Уже давно не вызывало сомнений, что грант для работы в НИЗе Лоре продлят. К чести руководства надо сказать, здесь умели разглядеть ценных сотрудников. Лора теперь вращалась в более высоких кругах, чем члены институтского совета, и запросто общалась с людьми, с которыми те виделись только раз в год, когда приходили плакаться на свою бедность и выпрашивать дополнительные ассигнования.
В то же время Лора демонстрировала подлинный командный дух и энергично лоббировала интересы НИЗа.
Она пребывала в такой эйфории, что совершила беспрецедентный поступок — собрала гостей в своей так до конца и не обставленной квартире.
При всех Лориных дарованиях кулинария в их число не входила. Здесь она целиком положилась на рекомендации Милтона — владельца магазина деликатесов в торговом центре «Силвер-Спринг». В день приема Милтон загрузил машину сэндвичами, соусами и выпечкой. Он оказался настолько предусмотрительным, что даже спросил, достаточно ли у нее в доме столовых приборов, и привез несколько упаковок пластмассовых ножей и вилок.
— Ну вот, — объявил Милтон, — теперь у вас все есть. Вам остается только приготовить пунш, я в этом ничего не понимаю, и встречать гостей. Всего хорошего. Удачи вам! А я утром заеду все собрать.
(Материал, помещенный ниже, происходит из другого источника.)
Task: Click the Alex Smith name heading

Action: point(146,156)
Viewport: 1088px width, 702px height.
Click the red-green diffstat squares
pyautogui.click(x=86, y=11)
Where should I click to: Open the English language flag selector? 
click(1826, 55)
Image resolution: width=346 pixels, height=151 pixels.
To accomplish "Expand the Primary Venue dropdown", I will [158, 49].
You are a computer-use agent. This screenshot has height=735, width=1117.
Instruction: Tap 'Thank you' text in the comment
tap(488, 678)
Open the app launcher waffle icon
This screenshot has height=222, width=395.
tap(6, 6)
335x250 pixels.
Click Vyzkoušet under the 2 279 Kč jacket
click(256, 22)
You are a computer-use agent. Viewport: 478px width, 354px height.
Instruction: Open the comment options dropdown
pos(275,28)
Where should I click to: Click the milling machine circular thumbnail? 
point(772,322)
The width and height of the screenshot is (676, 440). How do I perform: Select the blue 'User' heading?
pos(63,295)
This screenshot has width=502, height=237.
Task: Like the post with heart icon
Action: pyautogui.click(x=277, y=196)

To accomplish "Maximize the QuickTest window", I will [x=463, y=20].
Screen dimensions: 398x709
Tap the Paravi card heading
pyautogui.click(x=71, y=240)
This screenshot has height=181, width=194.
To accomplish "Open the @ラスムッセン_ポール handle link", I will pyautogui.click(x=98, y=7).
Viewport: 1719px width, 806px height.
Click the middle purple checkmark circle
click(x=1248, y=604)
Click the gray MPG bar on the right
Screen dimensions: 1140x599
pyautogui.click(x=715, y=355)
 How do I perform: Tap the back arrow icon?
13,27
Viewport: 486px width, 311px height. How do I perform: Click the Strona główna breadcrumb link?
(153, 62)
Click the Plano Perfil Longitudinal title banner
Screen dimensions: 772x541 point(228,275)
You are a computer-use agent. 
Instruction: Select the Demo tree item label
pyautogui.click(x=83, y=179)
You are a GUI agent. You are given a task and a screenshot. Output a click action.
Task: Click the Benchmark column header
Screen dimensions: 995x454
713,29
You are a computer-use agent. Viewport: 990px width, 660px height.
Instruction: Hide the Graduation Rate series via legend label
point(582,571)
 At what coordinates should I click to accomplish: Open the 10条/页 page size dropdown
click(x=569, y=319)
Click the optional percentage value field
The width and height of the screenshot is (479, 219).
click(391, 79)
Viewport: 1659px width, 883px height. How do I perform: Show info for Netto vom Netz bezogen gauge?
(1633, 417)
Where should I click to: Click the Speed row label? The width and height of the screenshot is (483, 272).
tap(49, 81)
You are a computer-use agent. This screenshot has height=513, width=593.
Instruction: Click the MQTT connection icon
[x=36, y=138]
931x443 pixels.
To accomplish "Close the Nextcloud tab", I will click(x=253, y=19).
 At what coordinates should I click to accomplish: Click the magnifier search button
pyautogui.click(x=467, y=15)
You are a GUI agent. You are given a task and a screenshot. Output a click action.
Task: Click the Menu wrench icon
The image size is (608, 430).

— Спасибо вам, Милт, — сказала Лора. — Я ничего не забыла?
— Забыли, мэм. Не сердитесь, но, по-моему, вы забыли выйти замуж. До свидания.
Пока Лора смешивала безумное количество пунша (опыт работы в лаборатории научил ее точности пропорций), ей вдруг пришло в голову, что за все время их совместной жизни с Палмером они ни разу не принимали гостей. Да и была ли она замужем вообще?
Барни, который, конечно, получил приглашение первым, расточал похвалы:
— Кастельяно, это настоящий шаг вперед.
На самом деле даже чуткий Барни на сей раз не уловил одного нюанса: прием давался не в честь настоящей Лоры, а скорее в честь некоего имиджа доктора Лоры Кастельяно, установившегося в обществе.
Барни прилетел из Нью-Йорка утром в день приёма и помогал ей в ее приготовлениях. Заметив, как она все больше волнуется, он настоял на том, чтобы она вышла вместе с ним на пробежку.
— Итак, — спросил он на бегу, — с кем из гостей я должен быть особенно любезен?
— Ты должен быть любезен со всеми, Барн. У меня такое чувство, как будто я позвала весь город. Если все явятся, это будет примерно тысяча человек.
— Ого! Представляю себе зрелище — тысяча врачей в одной квартире!
— Эй! — предостерегла она. — Цель этого мероприятия не в том, чтобы дать тебе побольше материала для твоей книги. Просто мне захотелось посмотреть на своих коллег, когда они напьются.
— Ладно, ладно, это тоже весьма познавательно.
* * *
Никто никогда не узнает, сколько именно человек сновало в тот вечер между Лориной квартирой на втором этаже и газоном во дворе дома.
Милтон рассчитал еду на пятьдесят гостей. В первый час все было сметено подчистую. К счастью, Лора предусмотрела, что все, кого она пригласила, большие охотники выпить. И пунш лился рекой, хотя доля водки в нем неуклонно возрастала, по мере того как иссякали запасы сока и имбирного эля.